> _ESTRATTO_
Da qui la grande responsabilità di chi riceve la notizia. Cosa devo fare? E’ la domanda che spesso mi sento dire come avvocato da chi mi contatta perché ha saputo di violenze. 

Ancor più urgente e pressante sono le richieste di un consiglio quando vengono a sapere che le presunte violenze si consumano  in un contesto domestico  dove sono custodite delle armi.

E’ sufficiente una segnalazione alla Questura e, nella maggior parte dei casi, in via cautelativa e preventiva le armi vengono sequestrate. Vediamo di capire meglio la ragione di tali provvedimenti che possono sembrare drastici e i presupposti per la loro emissione. 

Con la sentenza del 21 dicembre 2017, il TAR Lazio ha fornito alcune interessanti precisazioni in tema di revoca del porto d’armi (sentenza n. 12582 del 21.12.2017).

Protagonista del caso sottoposto all’esame del TAR Lazio era un cacciatore che aveva impugnato i provvedimenti con cui la Questura di Roma gli aveva revocato il porto d’armi (relativo ad un fucile ad uso caccia) e la Prefettura gli aveva vietato di “detenere armi, munizioni e materiale esplodente”.

La Questura aveva motivato il proprio provvedimento dichiarando che il soggetto in questione, in diverse occasioni, aveva manifestato “comportamenti aggressivi e minacciosi nei confronti dei genitori arrivando in alcune occasioni anche allo scontro fisico”.

Ritenendo la decisione ingiusta, il detentore del porto d’armi aveva deciso di rivolgersi al TAR, nella speranza di ottenere l’annullamento dei provvedimenti emessi nei suoi confronti.

Il TAR rigettava l’impugnazione e confermava la legittimità dei provvedimenti adottati nei suoi confronti.

Precisava il TAR, in proposito, che il potere riconosciuto all’Amministrazione in materia di armi (art. 11 T.U.L.P.S.), è caratterizzato da “elevata discrezionalità, in considerazione dei rischi di commissione di illeciti connessi al possesso delle stesse”.

La revoca del porto d’armi e il divieto di detenere armi e munizioni, secondo il TAR, non richiedeva “un oggettivo ed accertato abuso delle armi, essendo sufficiente che il soggetto non dia affidamento di non abusarne, sulla base del prudente apprezzamento di tutte le circostanze di fatto rilevanti nella concreta fattispecie da parte dell'Autorità amministrativa”.

Trattasi di un giudizio “prognostico”, che può basarsi anche solo su elementi indiziari, “stante il potenziale pericolo per la sicurezza pubblica rappresentato dalla possibilità di utilizzo delle armi possedute”.

> _CONTENUTO DEL MATERIALE_

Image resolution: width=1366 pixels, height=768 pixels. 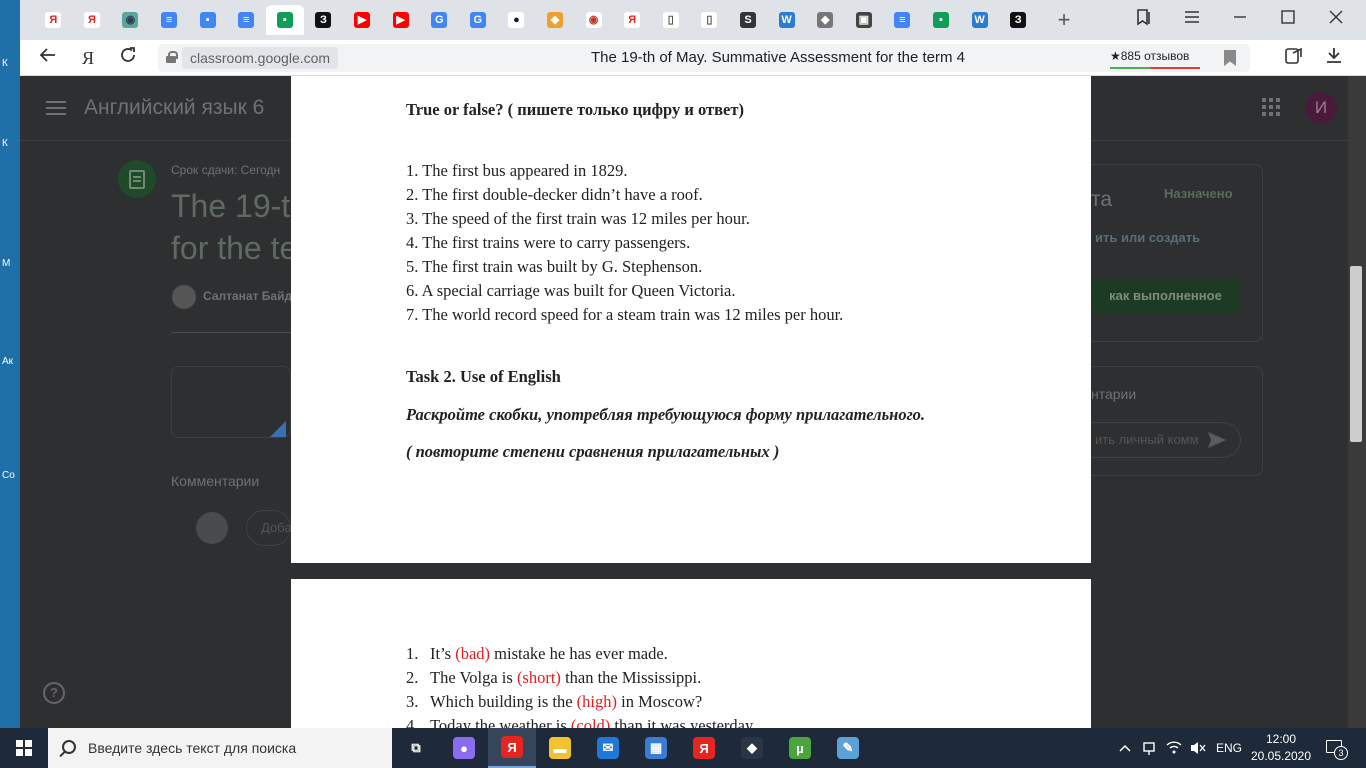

> _COMPITO_
Riscrivi l'estratto da "Ancor più urgente" a "12582 del 21.12.2017).", cambiando "sequestrate" in "ritirate".

> _LA TUA RISPOSTA_
Ancor più urgente e pressante sono le richieste di un consiglio quando vengono a sapere che le presunte violenze si consumano  in un contesto domestico  dove sono custodite delle armi.

E’ sufficiente una segnalazione alla Questura e, nella maggior parte dei casi, in via cautelativa e preventiva le armi vengono ritirate. Vediamo di capire meglio la ragione di tali provvedimenti che possono sembrare drastici e i presupposti per la loro emissione. 

Con la sentenza del 21 dicembre 2017, il TAR Lazio ha fornito alcune interessanti precisazioni in tema di revoca del porto d’armi (sentenza n. 12582 del 21.12.2017).